I believe there have been few, if any, changes to the reference libs since initial availability.

None of this really answers your questions, but sets a little background, hopefully!!
*



If anything, Tremor has seen quite a lot more development than the 'standard' Vorbis decoding code, including IIRC the first implementation of a libogg2-style demuxer with zero-copy. The development, however, has mostly been tucked away on a side-branch of CVS, and, as you say, doesn't see formal releases.

As a side-point to the side-point, Tremor is actually very easy to build almost anywhere; I'm shipping win32 and Linux/x86 software using Tremor as the preferred decoder, for footprint reasons. Back on topic somewhat, Tremor in low-precision mode often demonstrates an unpleasant sort of mechanical buzzing edge to the output, but normal-precision Tremor was 'good enough' for me. I hope no-one is shipping player products using low-precision Tremor mode, but...

HbG
Low precision mode you say.. that might be it. A quick benchmark on my 206Mhz StrongARM PocketPC gives a maximum playback rate of ~450%, and this is with the actual sound playing like an overspeeding tape recorder, so it's spending some CPU cycles on resampling as well. Could these sort of speeds indicate low precision mode being used?

Edit: That's for a Q5 file encoded at 161Kbps.
picard
QUOTE(aspifox @ May 6 2005, 04:16 PM)
I hope no-one is shipping player products using low-precision Tremor mode, but...
*


Both PocketMVP and BetaPlayer uses low-precision mode smile.gif Using EVC (no ARM inlines) the none low-precition mode is much slower and these two player are mainly focus on video playback so speed does make a big difference. Later I will try to use GCC for tremor compiling...
HbG
It'd be nice if it were possible to use normal precision when playing audio only even if it sacrifices some battery life.
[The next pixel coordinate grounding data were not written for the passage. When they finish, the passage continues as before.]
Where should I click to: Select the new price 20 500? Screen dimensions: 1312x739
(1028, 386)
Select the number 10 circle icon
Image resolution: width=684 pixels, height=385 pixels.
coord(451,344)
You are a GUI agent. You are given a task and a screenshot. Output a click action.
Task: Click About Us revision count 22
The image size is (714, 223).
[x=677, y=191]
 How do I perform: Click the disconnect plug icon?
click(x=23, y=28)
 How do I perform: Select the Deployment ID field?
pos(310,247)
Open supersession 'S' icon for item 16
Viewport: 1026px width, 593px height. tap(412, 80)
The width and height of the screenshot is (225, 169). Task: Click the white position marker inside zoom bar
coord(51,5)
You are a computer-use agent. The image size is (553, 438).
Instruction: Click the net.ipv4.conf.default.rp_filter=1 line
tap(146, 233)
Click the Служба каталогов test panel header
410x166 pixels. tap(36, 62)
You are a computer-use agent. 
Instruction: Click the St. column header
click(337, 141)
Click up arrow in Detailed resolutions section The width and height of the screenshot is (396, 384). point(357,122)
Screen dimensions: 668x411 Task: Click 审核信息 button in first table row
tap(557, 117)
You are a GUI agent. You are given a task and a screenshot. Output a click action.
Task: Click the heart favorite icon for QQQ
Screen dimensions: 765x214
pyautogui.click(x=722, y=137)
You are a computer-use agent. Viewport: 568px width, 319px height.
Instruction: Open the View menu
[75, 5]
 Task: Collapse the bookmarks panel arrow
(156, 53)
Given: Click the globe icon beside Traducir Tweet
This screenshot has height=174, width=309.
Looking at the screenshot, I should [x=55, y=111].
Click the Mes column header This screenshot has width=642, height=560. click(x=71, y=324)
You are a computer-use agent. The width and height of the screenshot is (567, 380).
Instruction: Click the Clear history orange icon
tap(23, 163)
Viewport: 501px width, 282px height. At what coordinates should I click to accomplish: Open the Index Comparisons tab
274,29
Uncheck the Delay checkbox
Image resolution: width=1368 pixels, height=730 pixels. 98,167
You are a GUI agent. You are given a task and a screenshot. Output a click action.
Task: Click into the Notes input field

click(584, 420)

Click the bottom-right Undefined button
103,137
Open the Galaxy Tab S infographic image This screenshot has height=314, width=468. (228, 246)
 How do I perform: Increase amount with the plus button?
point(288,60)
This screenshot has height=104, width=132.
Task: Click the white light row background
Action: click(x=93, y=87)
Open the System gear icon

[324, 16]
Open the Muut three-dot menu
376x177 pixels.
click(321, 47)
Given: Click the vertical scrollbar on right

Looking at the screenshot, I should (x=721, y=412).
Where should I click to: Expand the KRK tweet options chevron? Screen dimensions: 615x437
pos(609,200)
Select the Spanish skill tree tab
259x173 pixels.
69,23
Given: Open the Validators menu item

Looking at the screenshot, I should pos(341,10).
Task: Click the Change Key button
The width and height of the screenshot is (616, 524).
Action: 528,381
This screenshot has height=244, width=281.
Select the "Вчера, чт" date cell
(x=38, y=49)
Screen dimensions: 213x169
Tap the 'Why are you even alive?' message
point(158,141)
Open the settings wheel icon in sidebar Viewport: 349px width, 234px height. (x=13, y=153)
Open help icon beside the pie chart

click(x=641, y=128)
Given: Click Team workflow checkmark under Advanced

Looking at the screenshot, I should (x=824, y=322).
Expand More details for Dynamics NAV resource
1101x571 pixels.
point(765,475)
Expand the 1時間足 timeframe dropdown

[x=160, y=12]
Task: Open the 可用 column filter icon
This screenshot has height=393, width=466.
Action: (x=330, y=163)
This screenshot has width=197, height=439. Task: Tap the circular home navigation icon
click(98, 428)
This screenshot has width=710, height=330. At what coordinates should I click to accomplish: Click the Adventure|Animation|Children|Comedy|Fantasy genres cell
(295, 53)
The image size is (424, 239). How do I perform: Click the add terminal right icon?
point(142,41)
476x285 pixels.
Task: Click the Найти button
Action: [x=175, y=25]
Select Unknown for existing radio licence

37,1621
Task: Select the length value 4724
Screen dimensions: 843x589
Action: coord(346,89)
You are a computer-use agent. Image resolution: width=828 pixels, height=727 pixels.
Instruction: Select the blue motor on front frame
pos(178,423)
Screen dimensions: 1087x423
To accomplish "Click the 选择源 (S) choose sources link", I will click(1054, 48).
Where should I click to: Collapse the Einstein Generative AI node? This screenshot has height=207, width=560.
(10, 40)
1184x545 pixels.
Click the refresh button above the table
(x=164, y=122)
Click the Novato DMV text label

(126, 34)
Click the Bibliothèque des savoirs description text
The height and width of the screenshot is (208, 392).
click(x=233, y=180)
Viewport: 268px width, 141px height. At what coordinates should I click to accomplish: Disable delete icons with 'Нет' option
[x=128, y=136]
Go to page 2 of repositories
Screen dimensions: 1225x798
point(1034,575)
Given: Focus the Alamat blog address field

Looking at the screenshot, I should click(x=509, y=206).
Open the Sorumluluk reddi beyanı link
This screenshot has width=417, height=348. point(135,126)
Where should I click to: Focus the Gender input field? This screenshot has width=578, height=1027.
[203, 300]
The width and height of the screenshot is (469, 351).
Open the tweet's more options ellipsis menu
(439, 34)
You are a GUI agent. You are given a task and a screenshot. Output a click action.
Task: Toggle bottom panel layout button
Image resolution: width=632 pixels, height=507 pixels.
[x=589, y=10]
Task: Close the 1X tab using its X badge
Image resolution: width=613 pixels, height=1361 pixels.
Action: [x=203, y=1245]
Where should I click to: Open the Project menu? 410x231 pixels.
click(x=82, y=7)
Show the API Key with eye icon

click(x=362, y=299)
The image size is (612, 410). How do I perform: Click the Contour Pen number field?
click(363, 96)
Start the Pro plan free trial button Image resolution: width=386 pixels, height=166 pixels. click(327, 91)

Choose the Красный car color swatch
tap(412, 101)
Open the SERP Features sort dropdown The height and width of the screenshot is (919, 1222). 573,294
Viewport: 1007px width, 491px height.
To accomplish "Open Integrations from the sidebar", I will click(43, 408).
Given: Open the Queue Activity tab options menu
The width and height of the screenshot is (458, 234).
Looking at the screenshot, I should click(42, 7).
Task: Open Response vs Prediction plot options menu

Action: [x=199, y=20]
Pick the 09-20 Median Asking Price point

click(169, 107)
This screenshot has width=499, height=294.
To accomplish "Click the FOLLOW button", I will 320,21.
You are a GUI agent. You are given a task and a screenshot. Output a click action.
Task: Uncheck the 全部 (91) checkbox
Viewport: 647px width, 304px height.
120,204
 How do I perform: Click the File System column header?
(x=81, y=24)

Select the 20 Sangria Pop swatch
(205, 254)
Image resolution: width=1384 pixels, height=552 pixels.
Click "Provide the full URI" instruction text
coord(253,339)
Does anyone know the developers?

EDIT: Nevermind smile.gif
rt87
QUOTE(picard @ May 23 2005, 03:32 PM)
QUOTE(aspifox @ May 6 2005, 04:16 PM)
I hope no-one is shipping player products using low-precision Tremor mode, but...
*


Both PocketMVP and BetaPlayer uses low-precision mode smile.gif Using EVC (no ARM inlines) the none low-precition mode is much slower and these two player are mainly focus on video playback so speed does make a big difference. Later I will try to use GCC for tremor compiling...
*


You missed a good player for PocketPC wink.gif
It is GSPlayer. It supports mp3/ogg and plugins.
http://hp.vector.co.jp/authors/VA032810/
picard
QUOTE(rt87 @ May 23 2005, 05:59 PM)
You missed a good player for PocketPC wink.gif
*


I was just stating which players use low-precision for sure.
Btw there is another good open-source audio player for PocketPC called MortPlayer...
system_saboteur_13
Hi all,
I'm searching for a new algorithm for mdct_backward function of Tremor lowmem and I found that Johannes Sandvall, Erik Montnemery implemented it before (http://lists.xiph.org/pipermail/tremor/2003-November/000905.html).
The lowmem tremor with a new mdct backward function was available. I goto the link: http://www.sandvall.nu/patch but this link was dead sad.gif .

Could someone please send me this patch?